Der Albtrauf bei Weißenstein hat sich in den vergangenen Monaten stark verändert. Seit Jahresbeginn wurde dort Windrad um Windrad aufgestellt. Dort entsteht der größte Windpark des Landes Baden-Württemberg. Auf Lautersteiner Gemarkung werden 16 Anlagen errichtet, drei weitere stehen in unmittelbarer Nähe auf der Gemarkung der Gemeinde Bartholomä. Die an den Rotorspitzen rund 200 Meter hohen Windräder sind schon von weitem zu sehen, zum Beispiel von der neuen B-10-Anschlussstelle Schlat aus.

Inzwischen speisen elf Windkraftanlagen Strom ins Netz, berichtet Bauleiter Roland Jansen. Einige Rotoren laufen allerdings erst in Probebetrieb, erklärt Thorsten Gamm vom Albwerk Geislingen, das speziell für drei Windräder zuständig ist. Davon wurde eines von der Bürgerenergiegenossenschaft finanziert. Gamm ist einer der ehrenamtlichen Vorstände der Gesellschaft. Die drei Rotoren des Albwerks und der Genossenschaft, die auf Flächen der Stadt Lauterstein stehen, drehten sich seit Mitte August.

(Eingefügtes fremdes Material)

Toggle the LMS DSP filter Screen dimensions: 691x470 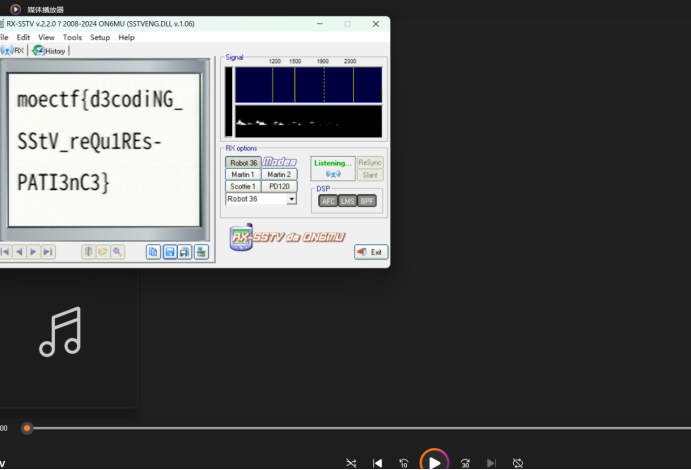click(347, 201)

Der Windpark Lauterstein wird am Samstag 17. September feierlich eingeweiht. Auch die Politikprominenz des Landes wird aufs Albuch kommen. Ministerpräsident Winfried Kretschmann wird eine Rede halten und Umweltminister Franz Untersteller (beide Grüne) ein Grußwort sprechen. Zudem sind Landrat Edgar Wolff, der Lautersteiner Bürgermeister Michael Lenz und der Vorstandsvorsitzende der Alb-Werk-Gruppe, Hubert Rinklin, mit Grußworten angekündigt.

Die Einweihungsfeier organisiert die WPD Onshore GmbH, die dort in 13 Windkraftanlagen investiert hat. Sie stehen alle auf Flächen, die im Eigentum des Grafen von Rechberg sind. WPD-Vorstand Hartmut Brösamle wird die Gäste begrüßen. Bauleiter Jansen hofft, dass bis zur Eröffnungsfeier die 16 Lautersteiner Anlagen in Betrieb sind. Bei drei weiteren Windrädern auf der Fläche von Bartholomä seien die Fundamente gelegt, von einer Anlage stehe schon der Betonturm. Die Arbeiten seien insgesamt ohne nennenswerte Schwierigkeiten über die Bühne gegangen, erzählt Jansen. Die erste Anlage habe Ende Juni damit begonnen, Strom ins Netz einzuspeisen.

Das Interesse der Bürger, sich am Windpark zu beteiligen, ist laut Thorsten Gamm groß gewesen. Innerhalb weniger Wochen hätten 320 Mitglieder Anteile erworben. Sie legten in der Regel zwischen 1000 und 10 000 Euro an. Deutlich mehr als die Hälfte der Anleger stamme aus umliegenden Gemeinden. Es gebe aber auch andere Energiegenossenschaften, die sich beteiligt hätten.

Der Einweihungsfeier sehen die WPD-Vertreter in organisatorischer Hinsicht mit gemischten Gefühlen entgegen. Denn die Kapazitäten im Wald oberhalb von Lauterstein seien begrenzt. Die Organisatoren hoffen, dass sich nicht gleich zehntausende Gäste auf den Weg ins Albuch machen. Das Fest stehe zwar allen offen, die Einladung richte sich aber in erster Linie an die Einwohner der Nachbargemeinden und die geladenen Gäste, erklärt WPD-Vertreterin Bettina Hildenbrand.

Neben den Reden erwartet die Besucher ein Unterhaltungsprogramm mit Bewirtung, Musik, Darbietungen der Kindergärten und einer Hüpfburg. Beginn ist um 11 Uhr mit dem Frühschoppen. Dazu spielen der Musikverein Nenningen und die Stadtkapelle Weißenstein. Die Reden beginnen um 12 Uhr.

Busse zur Feier

Transport Die Parkplätze im Umfeld des Windparks sind begrenzt. Deswegen werden zur Einweihung Busse eingesetzt. Eine Linie startet in Bartholomä und fährt über Böhmenkirch ins Albuch und zurück. Die andere Linie beginnt in Nenningen und fährt über Weißenstein zum Windpark und zurück. Die erste Fahrt ist jeweils um 10.15 Uhr, die letzte Rückfahrt jeweils um 18 Uhr.